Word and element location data
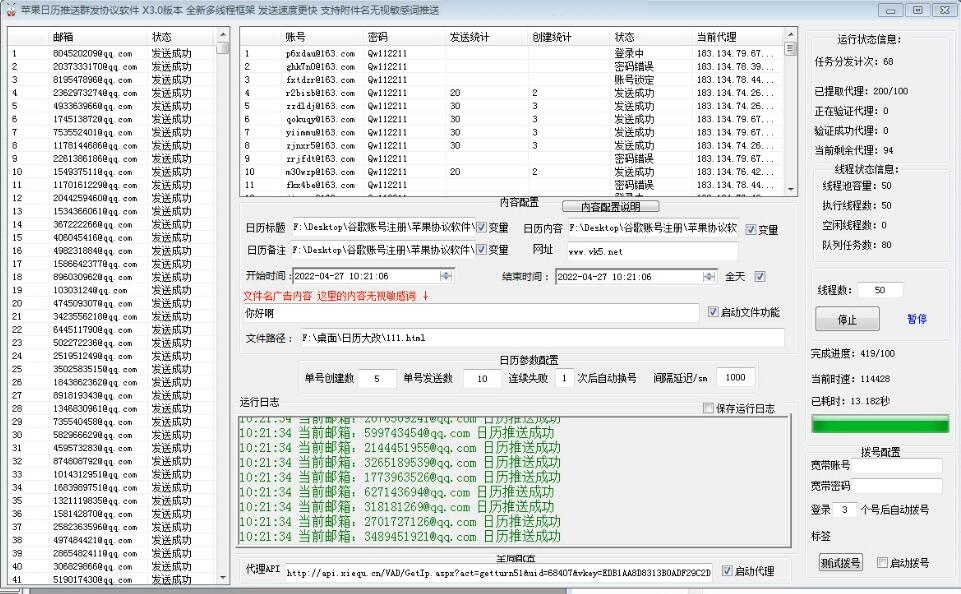
Task: Click the 暂停 pause link
Action: click(917, 319)
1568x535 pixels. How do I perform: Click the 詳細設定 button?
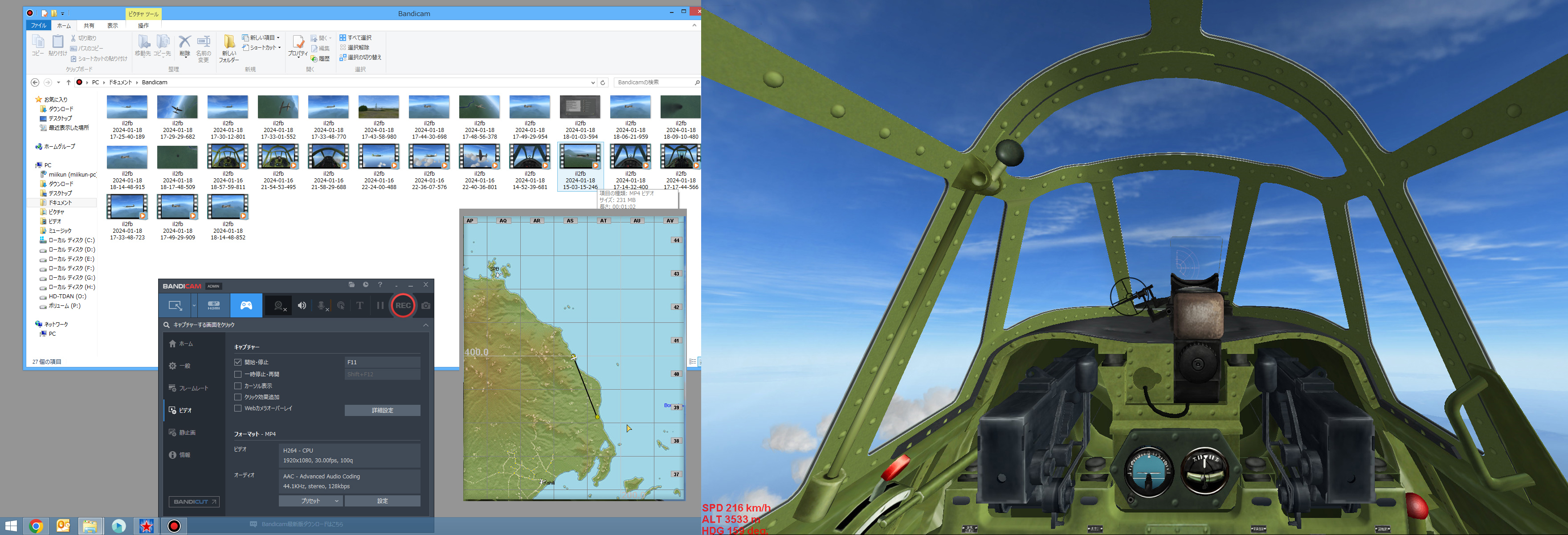pos(382,410)
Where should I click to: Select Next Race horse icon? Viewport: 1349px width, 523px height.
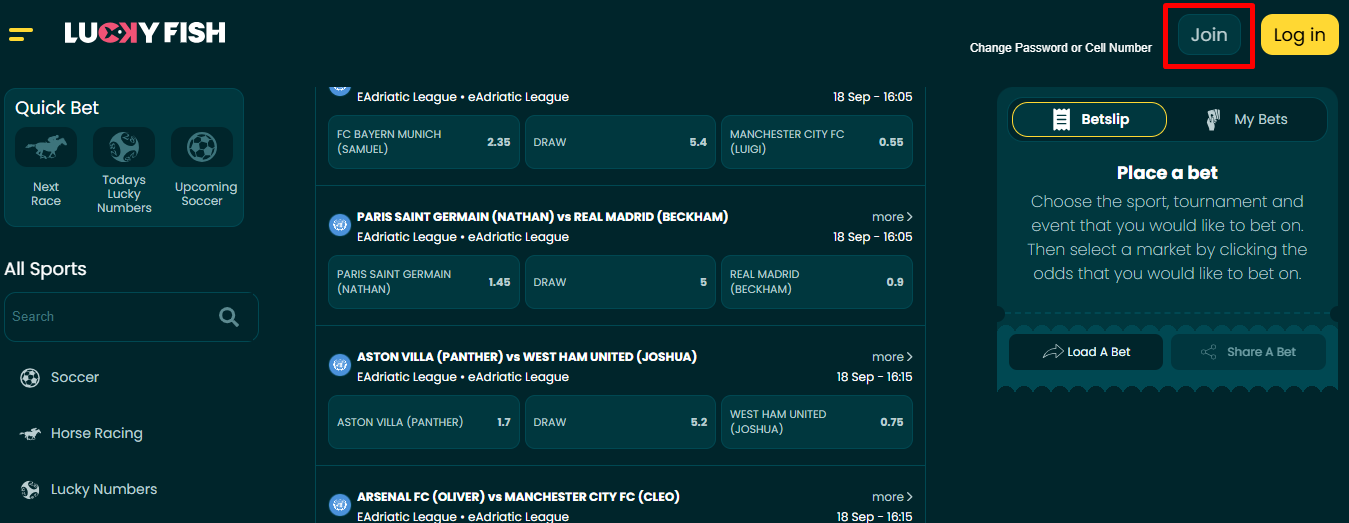pyautogui.click(x=46, y=148)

*Aim:* Replace "button" with "control" in the lines above and keep everything else the same. Leave the pictures out of your answer.

*Exercise response:*
Task: Click the 暂停 pause link
Action: click(917, 319)
1568x535 pixels. How do I perform: Click the 詳細設定 control?
pos(382,410)
Where should I click to: Select Next Race horse icon? Viewport: 1349px width, 523px height.
pyautogui.click(x=46, y=148)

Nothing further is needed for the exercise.